The social media platform TikTok is gaining popularity across the internet, but also raising privacy and national security concerns.
TikTok is a service that allows users to share videos ranging from a few seconds to a minute with each other. Like many such platforms, it has a dedicated app. But it has one crucial difference. David Gunkel, professor of media studies at Northern Illinois University, explained:
“It was really the first Chinese app to gain international saturation and be adopted worldwide," he said, "and as a result it caught attention of a lot of people.”
Much of Gunkel’s work focuses on information technology. He warned that there’s always a certain cost to these services.
“When the service is free, you’re the product," he said, "and they are making money. Their business model is basically leveraging the connections and the data that you supply them by using their service.”
The way in which these products handle data is governed by the corporate law in the country in which their parent company is based. TikTok’s owner, ByteDance, is based in Beijing, and some worry their data could be turned over to the Chinese government. But Gunkel said there’s no current evidence of action against U.S. citizens.
“There is some evidence that they have turned over some data on Hong Kong users to the Chinese government," he said, "but TikTok tells us and assures us that all data from U.S. users is housed in U.S.-based servers and the jurisdiction for the app is in Singapore, not in China.”
But the potential for ByteDance to do so still raises concerns. NIU Political Science Professor Ches Thurber explained.
“The fact that it is so popular and on so many people’s phones in the United States," he said, "does make the security concerns that the U.S. Government is worried about all the more serious.”
That’s why President Trump said he signed an executive order against ByteDance, pressuring it to spin-off or sell it's U.S. business interest in TikTok. Thurber said the app’s prominence also makes it a useful political tool for Trump.
“As opposed to other things that are going on in the conflict with China, things like closing down a consulate in Houston," he said, "this is something that is grabbing people’s attention and I think the President wants people to be paying attention to this idea of his being tough on China right now.”
But the approaches -- and outcomes -- to this confrontation could vary.
“My guess," Thurber said, "is that the win-win solution for both sides is some type of sale of TikTok’s U.S. business to an American company such as Microsoft."
On the other hand, Trump could take more aggressive economic action against ByteDance. Thurber said one possible response by China could be harmful.
“By going back to the types of tariffs that we saw back in 2018-2019," he said, "that really hit Illinois businesses hard and especially Illinois farmers.”
Professor Gunkel said “de-platforming” TikTok is another possible course of action. This would require Google and Apple to agree not to carry TikTok on their storefronts, thus making the app more obscure. Gunkel said China is not likely to retaliate by banning U.S. apps, since they see comparatively less use domestically. But there is concern about other China-based apps.

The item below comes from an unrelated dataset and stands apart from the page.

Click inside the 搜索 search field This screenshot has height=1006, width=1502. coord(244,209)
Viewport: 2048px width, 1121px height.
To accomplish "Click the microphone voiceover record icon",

“Not only is TikTok being scrutinized by the U.S. Government," said Gunkel, "but also WeChat, which is utilized by a lot of Chinese nationals living in the U.S. because it’s the best way for them to keep in contact with family and friends at home.”
In turn, Gunkel said, restricting those apps in the United States has the potential of disproportionately affecting Chinese expatriates and immigrants.
Trump’s executive order, if unchallenged, would effectively ban TikTok’s U.S. operations by September 15th. ByteDance is suing the U.S. Government, arguing that it has been denied due process that would permit it to argue against it being a national security threat. The result of this lawsuit, and how it will affect the greater economic conflict between the United States and China, remains uncertain.